PROBLEM: Look below for the line that contains "Image resolution: width=1372", then copy it and each following line exactly, through and including the line that contains "This screenshot has height=896, width=1342.".
── DATASET EXTRACT ──
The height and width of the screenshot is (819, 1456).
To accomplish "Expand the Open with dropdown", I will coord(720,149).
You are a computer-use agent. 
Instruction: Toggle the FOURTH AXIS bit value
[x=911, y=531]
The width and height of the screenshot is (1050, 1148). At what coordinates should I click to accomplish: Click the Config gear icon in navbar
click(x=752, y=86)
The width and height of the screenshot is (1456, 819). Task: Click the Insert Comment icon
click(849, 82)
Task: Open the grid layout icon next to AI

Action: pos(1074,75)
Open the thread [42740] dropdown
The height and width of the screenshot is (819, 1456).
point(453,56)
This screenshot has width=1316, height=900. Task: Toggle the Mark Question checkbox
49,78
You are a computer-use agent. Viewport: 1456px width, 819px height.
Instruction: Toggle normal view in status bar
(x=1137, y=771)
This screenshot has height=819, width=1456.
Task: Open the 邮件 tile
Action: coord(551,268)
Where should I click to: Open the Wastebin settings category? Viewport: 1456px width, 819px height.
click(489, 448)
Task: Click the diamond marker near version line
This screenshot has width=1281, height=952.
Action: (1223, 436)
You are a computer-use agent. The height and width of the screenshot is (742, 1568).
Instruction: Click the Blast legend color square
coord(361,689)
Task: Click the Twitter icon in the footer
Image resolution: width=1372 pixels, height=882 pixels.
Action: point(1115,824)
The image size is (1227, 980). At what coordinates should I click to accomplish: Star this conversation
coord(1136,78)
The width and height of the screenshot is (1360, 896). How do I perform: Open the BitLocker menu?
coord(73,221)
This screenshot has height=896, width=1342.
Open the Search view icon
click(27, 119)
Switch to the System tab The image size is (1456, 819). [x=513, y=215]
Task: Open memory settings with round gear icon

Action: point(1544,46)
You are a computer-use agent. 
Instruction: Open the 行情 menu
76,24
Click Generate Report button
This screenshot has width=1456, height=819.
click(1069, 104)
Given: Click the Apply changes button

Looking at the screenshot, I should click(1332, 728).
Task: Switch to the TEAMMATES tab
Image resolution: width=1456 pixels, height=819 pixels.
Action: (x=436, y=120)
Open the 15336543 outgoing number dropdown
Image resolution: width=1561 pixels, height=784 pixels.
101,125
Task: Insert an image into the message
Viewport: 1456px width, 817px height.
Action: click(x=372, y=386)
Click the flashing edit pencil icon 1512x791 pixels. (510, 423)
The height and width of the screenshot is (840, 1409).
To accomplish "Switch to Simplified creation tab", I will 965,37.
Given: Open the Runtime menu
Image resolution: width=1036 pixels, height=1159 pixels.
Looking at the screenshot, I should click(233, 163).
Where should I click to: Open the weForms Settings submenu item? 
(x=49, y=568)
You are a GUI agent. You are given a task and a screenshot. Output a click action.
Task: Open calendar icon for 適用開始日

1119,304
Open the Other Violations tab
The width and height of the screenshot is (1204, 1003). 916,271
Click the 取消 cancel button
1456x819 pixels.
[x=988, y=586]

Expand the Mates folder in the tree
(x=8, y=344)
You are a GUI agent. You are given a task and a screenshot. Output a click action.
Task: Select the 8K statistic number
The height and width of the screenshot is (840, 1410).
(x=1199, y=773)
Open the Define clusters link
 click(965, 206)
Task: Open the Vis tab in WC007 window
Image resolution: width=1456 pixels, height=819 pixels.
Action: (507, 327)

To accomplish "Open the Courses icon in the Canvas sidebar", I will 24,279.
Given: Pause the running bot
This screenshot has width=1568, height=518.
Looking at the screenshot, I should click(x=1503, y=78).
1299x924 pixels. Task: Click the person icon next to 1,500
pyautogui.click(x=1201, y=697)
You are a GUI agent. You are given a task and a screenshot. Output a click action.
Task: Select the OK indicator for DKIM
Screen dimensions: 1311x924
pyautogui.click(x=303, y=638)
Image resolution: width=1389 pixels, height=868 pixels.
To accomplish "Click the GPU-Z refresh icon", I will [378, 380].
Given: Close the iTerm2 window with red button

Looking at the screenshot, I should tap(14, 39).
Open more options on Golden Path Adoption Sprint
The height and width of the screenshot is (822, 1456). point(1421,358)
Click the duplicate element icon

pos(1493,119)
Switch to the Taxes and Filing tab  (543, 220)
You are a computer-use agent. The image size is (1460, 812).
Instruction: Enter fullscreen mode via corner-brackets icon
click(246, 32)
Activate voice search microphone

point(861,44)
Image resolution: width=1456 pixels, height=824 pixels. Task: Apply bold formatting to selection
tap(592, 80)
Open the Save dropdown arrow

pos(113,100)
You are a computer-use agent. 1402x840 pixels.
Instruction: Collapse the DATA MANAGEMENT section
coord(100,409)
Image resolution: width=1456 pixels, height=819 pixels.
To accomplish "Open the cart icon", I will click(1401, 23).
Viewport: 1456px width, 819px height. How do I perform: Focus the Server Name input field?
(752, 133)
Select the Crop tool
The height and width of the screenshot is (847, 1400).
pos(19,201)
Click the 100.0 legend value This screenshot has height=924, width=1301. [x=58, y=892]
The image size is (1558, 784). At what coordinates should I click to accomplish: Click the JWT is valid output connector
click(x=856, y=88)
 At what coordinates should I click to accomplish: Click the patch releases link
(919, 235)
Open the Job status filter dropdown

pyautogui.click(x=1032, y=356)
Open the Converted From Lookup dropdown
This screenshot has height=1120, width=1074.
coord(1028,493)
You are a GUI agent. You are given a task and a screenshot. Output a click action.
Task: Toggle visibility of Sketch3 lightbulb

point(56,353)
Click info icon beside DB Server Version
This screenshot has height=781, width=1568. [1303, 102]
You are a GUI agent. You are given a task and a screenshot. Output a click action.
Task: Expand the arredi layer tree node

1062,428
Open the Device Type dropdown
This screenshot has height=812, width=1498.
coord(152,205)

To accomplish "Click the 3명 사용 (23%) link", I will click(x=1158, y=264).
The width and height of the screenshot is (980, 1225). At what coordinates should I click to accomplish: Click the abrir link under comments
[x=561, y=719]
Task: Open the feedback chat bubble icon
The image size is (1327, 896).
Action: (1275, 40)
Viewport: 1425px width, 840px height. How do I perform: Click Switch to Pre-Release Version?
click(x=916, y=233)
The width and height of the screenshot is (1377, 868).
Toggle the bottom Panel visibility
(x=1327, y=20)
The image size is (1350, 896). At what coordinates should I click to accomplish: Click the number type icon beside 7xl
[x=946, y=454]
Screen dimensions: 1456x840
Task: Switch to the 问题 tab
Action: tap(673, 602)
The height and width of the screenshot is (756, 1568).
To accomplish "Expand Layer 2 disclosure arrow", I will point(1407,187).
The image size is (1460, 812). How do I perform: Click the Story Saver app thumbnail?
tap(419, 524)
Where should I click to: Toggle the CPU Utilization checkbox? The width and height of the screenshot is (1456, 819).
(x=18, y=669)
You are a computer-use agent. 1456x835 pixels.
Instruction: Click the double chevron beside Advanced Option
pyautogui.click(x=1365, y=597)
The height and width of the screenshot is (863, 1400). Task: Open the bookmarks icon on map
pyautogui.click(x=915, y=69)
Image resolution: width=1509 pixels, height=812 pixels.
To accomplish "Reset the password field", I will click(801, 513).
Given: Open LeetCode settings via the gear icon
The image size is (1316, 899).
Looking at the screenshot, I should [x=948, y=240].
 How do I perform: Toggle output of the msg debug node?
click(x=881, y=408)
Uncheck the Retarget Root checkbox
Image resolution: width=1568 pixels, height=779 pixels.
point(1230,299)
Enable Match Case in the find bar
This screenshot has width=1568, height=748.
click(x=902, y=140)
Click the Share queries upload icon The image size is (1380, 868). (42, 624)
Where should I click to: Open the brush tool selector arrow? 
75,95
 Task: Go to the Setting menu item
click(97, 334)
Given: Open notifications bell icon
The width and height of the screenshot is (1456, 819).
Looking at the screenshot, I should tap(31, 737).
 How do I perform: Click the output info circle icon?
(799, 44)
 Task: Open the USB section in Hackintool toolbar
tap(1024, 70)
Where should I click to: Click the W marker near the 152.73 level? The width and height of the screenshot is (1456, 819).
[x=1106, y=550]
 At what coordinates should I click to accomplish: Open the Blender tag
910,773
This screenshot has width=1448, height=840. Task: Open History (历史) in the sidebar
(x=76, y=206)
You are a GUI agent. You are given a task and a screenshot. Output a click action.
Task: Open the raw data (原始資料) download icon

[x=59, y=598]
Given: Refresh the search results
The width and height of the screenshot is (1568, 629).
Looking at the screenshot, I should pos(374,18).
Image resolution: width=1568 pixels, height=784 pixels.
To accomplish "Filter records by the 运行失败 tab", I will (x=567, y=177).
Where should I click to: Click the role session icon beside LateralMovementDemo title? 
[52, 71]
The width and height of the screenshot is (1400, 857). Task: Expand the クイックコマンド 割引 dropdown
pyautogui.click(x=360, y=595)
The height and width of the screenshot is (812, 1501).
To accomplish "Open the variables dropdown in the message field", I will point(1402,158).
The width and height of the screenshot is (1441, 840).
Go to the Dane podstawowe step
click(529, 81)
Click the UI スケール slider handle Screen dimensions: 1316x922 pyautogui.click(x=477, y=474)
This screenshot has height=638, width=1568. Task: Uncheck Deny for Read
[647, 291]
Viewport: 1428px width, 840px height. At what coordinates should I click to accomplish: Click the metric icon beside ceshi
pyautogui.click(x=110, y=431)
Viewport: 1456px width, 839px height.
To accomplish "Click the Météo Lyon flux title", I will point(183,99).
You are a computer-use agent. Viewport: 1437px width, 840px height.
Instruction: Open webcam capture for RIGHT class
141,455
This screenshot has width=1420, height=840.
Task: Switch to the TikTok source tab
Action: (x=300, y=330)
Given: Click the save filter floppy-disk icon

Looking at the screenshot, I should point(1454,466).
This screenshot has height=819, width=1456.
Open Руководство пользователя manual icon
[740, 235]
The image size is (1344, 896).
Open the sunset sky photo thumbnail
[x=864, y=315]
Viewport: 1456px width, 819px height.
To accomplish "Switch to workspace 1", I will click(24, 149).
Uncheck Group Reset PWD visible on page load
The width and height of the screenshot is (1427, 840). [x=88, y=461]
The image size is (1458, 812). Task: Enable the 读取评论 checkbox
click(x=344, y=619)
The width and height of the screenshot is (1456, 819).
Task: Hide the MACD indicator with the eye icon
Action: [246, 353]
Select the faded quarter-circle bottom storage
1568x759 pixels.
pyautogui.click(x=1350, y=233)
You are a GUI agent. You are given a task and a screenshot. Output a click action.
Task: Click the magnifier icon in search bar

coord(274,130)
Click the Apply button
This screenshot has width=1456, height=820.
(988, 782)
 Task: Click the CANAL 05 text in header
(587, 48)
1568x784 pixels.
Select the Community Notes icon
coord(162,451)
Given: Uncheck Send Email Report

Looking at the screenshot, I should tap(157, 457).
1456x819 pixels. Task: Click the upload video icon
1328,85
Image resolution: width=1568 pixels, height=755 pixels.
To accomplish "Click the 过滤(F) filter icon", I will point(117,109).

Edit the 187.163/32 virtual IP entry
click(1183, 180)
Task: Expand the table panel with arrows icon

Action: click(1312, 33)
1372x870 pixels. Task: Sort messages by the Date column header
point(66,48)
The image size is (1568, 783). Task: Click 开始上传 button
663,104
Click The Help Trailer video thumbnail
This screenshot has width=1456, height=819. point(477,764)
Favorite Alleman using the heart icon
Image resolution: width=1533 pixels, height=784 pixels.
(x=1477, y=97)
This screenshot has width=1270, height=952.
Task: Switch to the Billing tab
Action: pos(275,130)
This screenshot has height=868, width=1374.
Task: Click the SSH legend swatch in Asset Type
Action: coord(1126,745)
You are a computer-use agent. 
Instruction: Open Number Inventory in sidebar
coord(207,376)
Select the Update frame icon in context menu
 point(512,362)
───
ANSWER TO THIS TASK:
Image resolution: width=1372 pixels, height=882 pixels.
Action: point(1115,824)
The image size is (1227, 980). At what coordinates should I click to accomplish: Star this conversation
coord(1136,78)
The width and height of the screenshot is (1360, 896). How do I perform: Open the BitLocker menu?
coord(73,221)
This screenshot has height=896, width=1342.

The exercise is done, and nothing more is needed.